(Page text)
--- BEGIN ---
Re: Lizzie's Empty Life

Post by Curryong »

NO fireplaces shown upstairs are a bit of a worry as dubiousmike emphasised the point about Emma's room, and I can't see fireplaces being popped in after 1907, too much work! You wouldn't think radiators of the period, however elegant and recessed, would have thrown out that much heat, especially in a room like a library in winter! Wasn't Lizzie a keen reader? No spare bedroom for any visitors either, I'm not talking so much about Lizzie and Emma, although where did Nance O' Neill sleep over? It would be highly unusual for any home of the period (I'm guessing late 1880's) to be built with no fireplaces in the upper stories and only two bedrooms,
Catbooks
Posts: 488
Joined: Sat Feb 01, 2014 12:31 pm
Gender: Female
Real Name: Catbooks
Location: U.S.

Re: Lizzie's Empty Life

Post by Catbooks »

oh yes, of course, the attic! maybe that's where the servants' rooms are. or even a basement? i've been googling around, but can't find any floor plan of the attic.

ah, i didn't know lizzie had done remodeling and added on to the house. i don't know, but am assuming these two floor plans are during emma's day, solely based on emma's room being identified by name.

yes, this just shows one fireplace upstairs, in the reading room. well, it calls out a mantle, and i assume a fireplace goes with it. i can see two chimneys in a photo i found of maplecroft. the placement of them corresponds to the one in the reading room, and while it doesn't say so on the floor plan, i assume another below it in the kitchen?

the chimney towards the front of the house corresponds to the fireplaces or mantles in the front parlor and entry hall. the library's right above the parlor, so you'd think it too would have a fireplace.

i just read on a site that maplecroft had 6 fireplaces. don't know if that's accurate or not, but counting the assumed ones in the kitchen and library, that still leaves 2 missing. on the third floor?

agreed, it seems too large a house for there to only be two bedrooms. unless the library/reading room/upstairs reception rooms were originally intended as bedrooms?
User avatar
Curryong
Posts: 2443
Joined: Thu Jan 02, 2014 3:46 am
Gender: Female
Real Name: Rosalind
Location: Cranbourne, Australia

Re: Lizzie's Empty Life

Post by Curryong »

You've done a lot of work on this, well done! To be honest, I can't imagine fireplaces in servants' rooms unless the original owner/ builder was extraordinarily considerate. Servants were usually stuck up in attics with minimal comforts!
However, nurseries, (and I'm afraid I'm talking here of layouts in English Victorian houses) were often in attic regions (so the noise of screaming toddlers etc wouldn't penetrate below) with fireplaces, so babies could be bathed in front of a fire in winter. Maybe the original owner had small children and employed a Nannie?
Catbooks
Posts: 488
Joined: Sat Feb 01, 2014 12:31 pm
Gender: Female
Real Name: Catbooks
Location: U.S.

Re: Lizzie's Empty Life

Post by Catbooks »

turns out you're right, the two other fireplaces weren't in the servants' rooms on the third floor. i was thinking since the chimneys were already there, why not?

the one below the one in the reading room isn't in the kitchen, but the dining room.

the two missing fireplaces were added on by lizzie! it's an external river stone chimney, to the right as you face the house from french street at the back of the house. the top fireplace is in lizzie's room, the bottom is on the porch below, so is an outside fireplace.
--- END ---
(Problems and tasks)
A. According to the forum thread, which room holds the fireplace below the one in the reading room?
B. Print the stretch of the forum thread from "ah, i didn't" through "in the kitchen?", copied word for word.
The listing isn't needed for anything here.

(Dataset extract)
--- BEGIN ---
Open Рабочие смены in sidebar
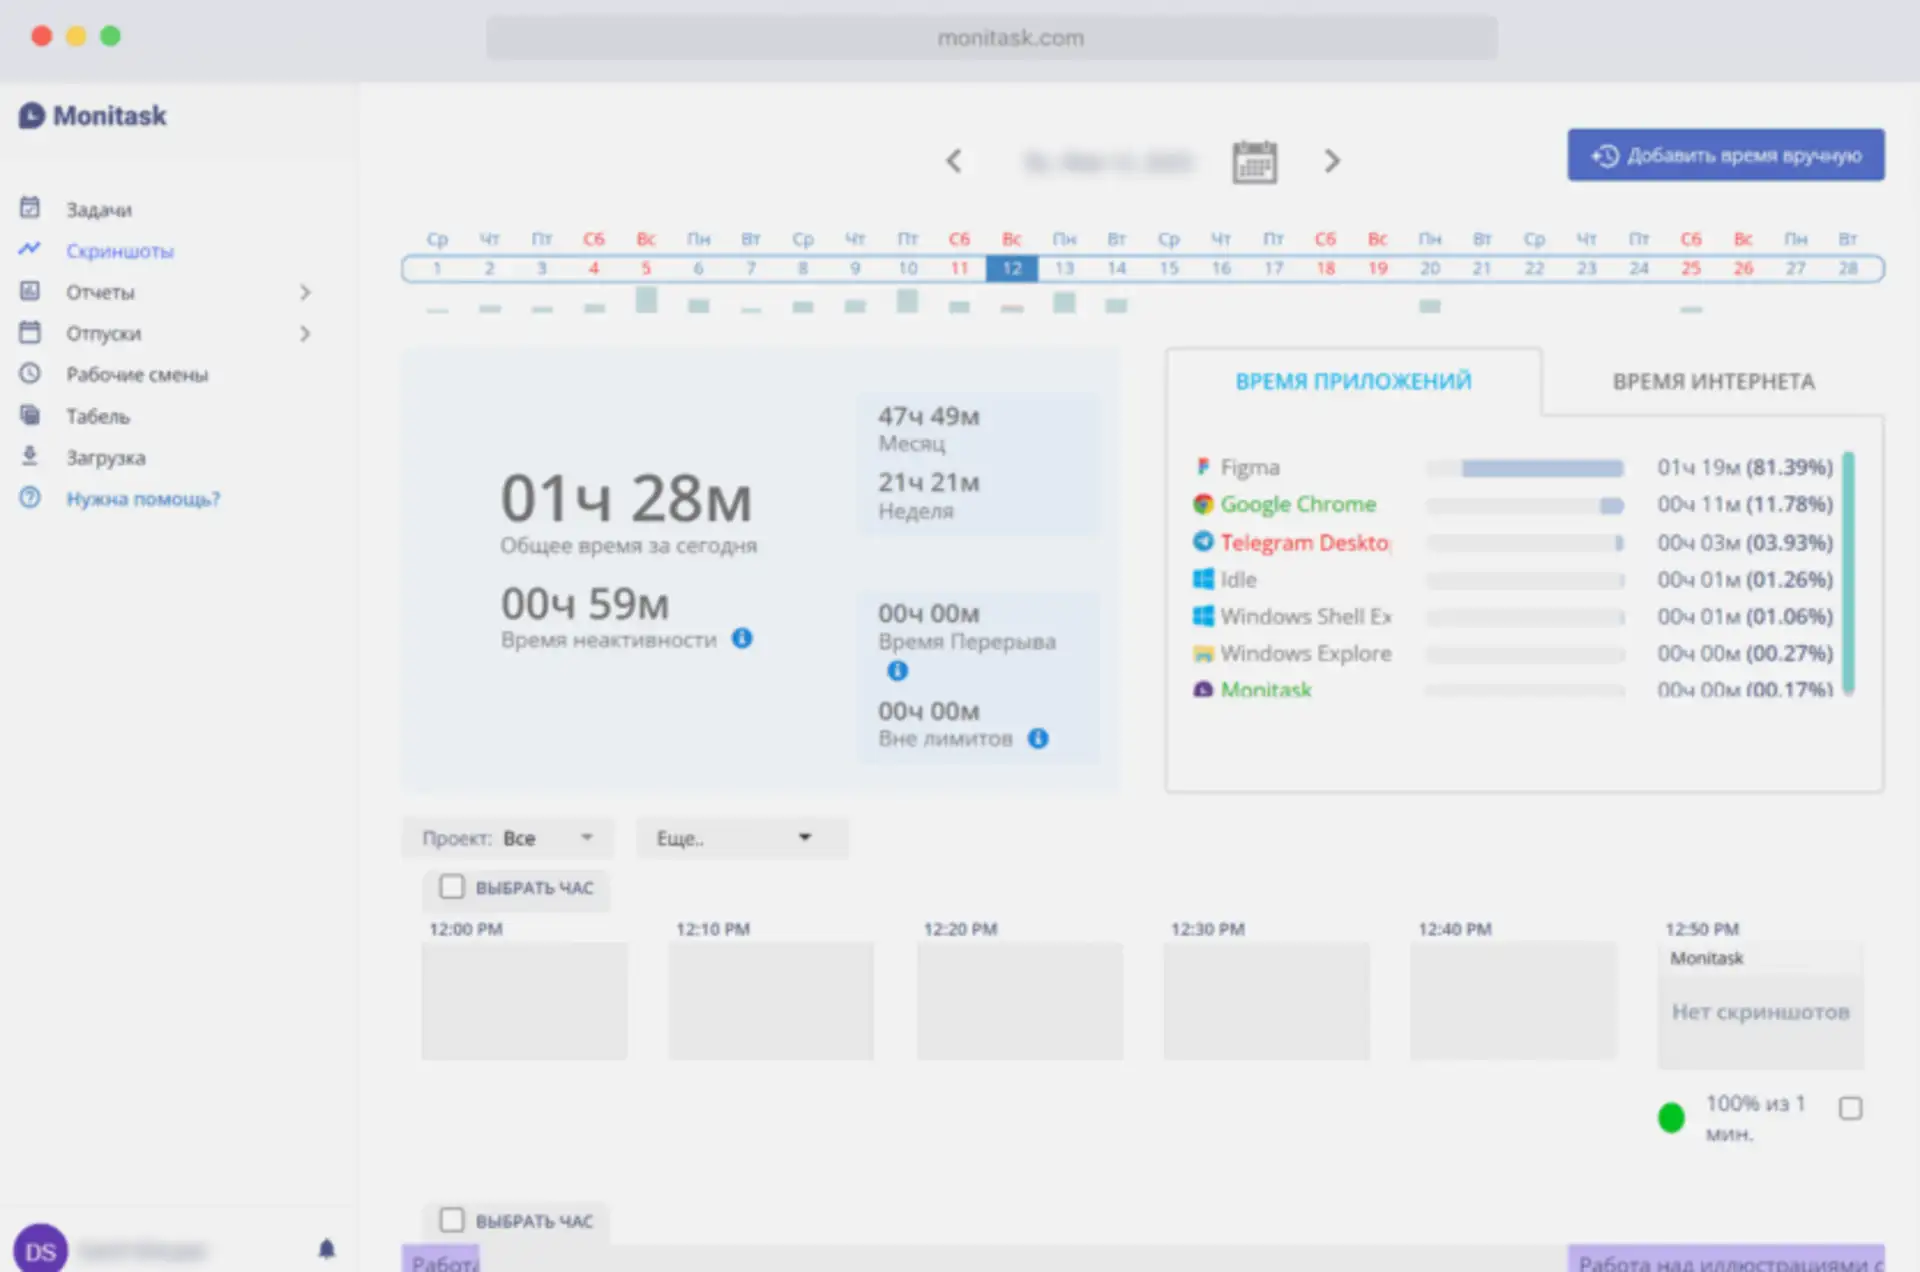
--- END ---
(Task answers)
A. The dining room.

B.
ah, i didn't know lizzie had done remodeling and added on to the house. i don't know, but am assuming these two floor plans are during emma's day, solely based on emma's room being identified by name.

yes, this just shows one fireplace upstairs, in the reading room. well, it calls out a mantle, and i assume a fireplace goes with it. i can see two chimneys in a photo i found of maplecroft. the placement of them corresponds to the one in the reading room, and while it doesn't say so on the floor plan, i assume another below it in the kitchen?